T CHEN1, 2, Q CAO1, 2, R WANG1, P RAO1, 2, G ZHENG1, 2, Y WANG1, 2, DC HARRIS1, 2
1The Westmead Institute for Medical Research, Westmead, NSW; 2University of Sydney, Camperdown, NSW
Aim: To investigate the correlation between CD141+ dendritic cell (DC) infiltration and clinicopathologic features in IgA nephropathy.
Background: Previous studies have shown that the severity of interstitial inflammatory infiltrates, which include myeloid DCs, correlates with progression of IgA nephropathy. CD141+ DCs have recently been identified as a unique myeloid DC subset that plays a significant role in the induction and regulation of immunity. This DC subset has been studied in mouse models, but studies in humans are lacking.

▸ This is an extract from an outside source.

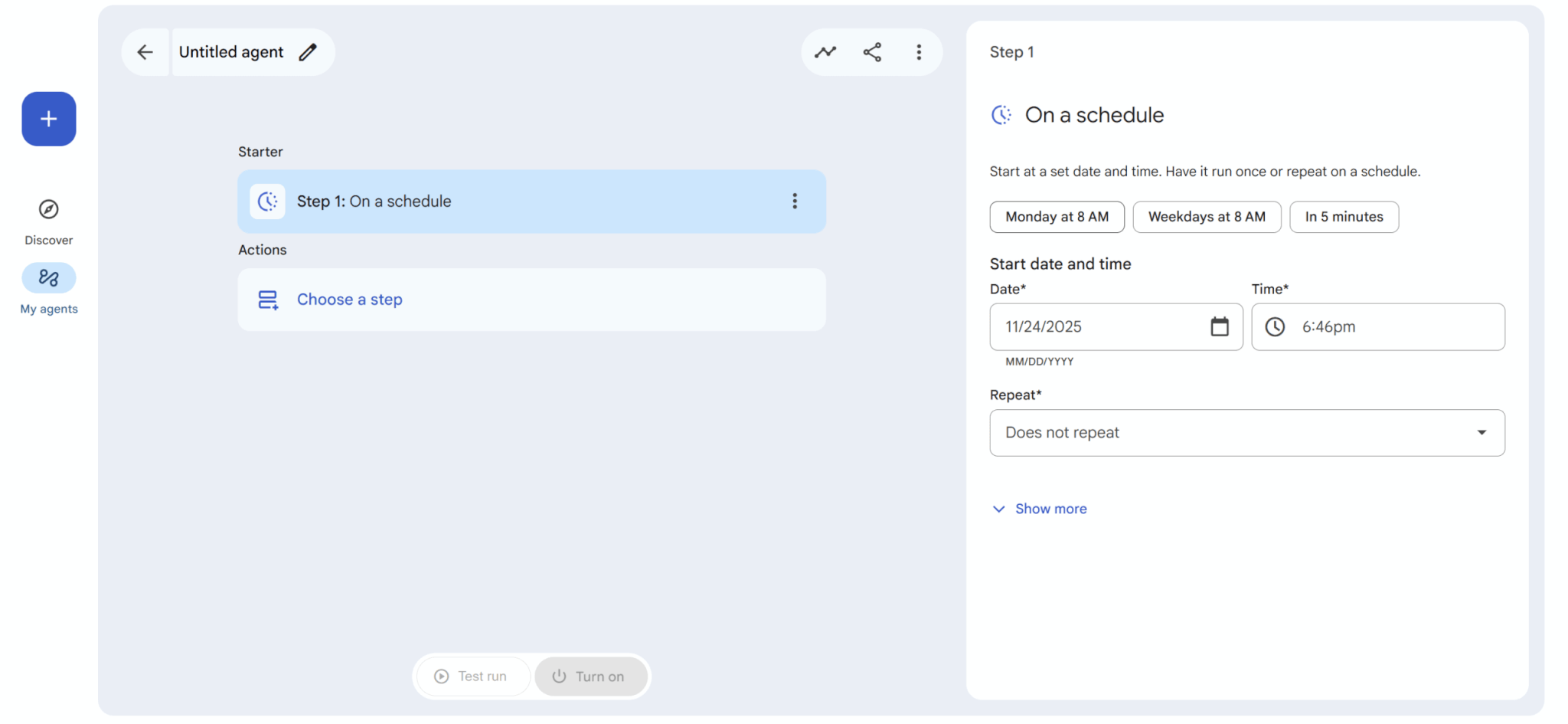Choose the In 5 minutes preset

1344,217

Methods: Thirty adult patients with a sole diagnosis of IgA nephropathy were included in this study. Patients were excluded if they had received glucocorticoids or immunosuppressant therapy before renal biopsy. The histological classification was scored according to the Oxford classification. CD141+ DCs were identified through immunofluorescence staining and visualised using confocal microscopy.

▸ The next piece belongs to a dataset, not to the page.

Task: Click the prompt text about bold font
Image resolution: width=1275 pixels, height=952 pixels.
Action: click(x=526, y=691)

Results: In normal human kidney, CD141+DC were rarely present. Patients with IgA nephropathy had significantly higher number of CD141+ DCs than normal control (P=0.021) and CD141+DCs were mainly present in the interstitium. Higher CD141+ DC density was significantly associated with worse serum creatinine (r=0.81, P=0.015) and proteinuria (r=0.75, P=0.049). Higher CD141+ DC density was also associated with increased severity of tubular atrophy/interstitial fibrosis (P=0.025), but not with mesangial hypercellularity, endocapillary hypercellularity, segmental glomerulosclerosis or number of crescents.
Conclusions: Our data highlight the close correlation between the density of CD141+ DCs and clinicopathologic features of IgA nephropathy progression. Further studies will be conducted in human samples and murine models to investigate whether CD141+ DCs mediate kidney injury, and the possible mechanisms involved.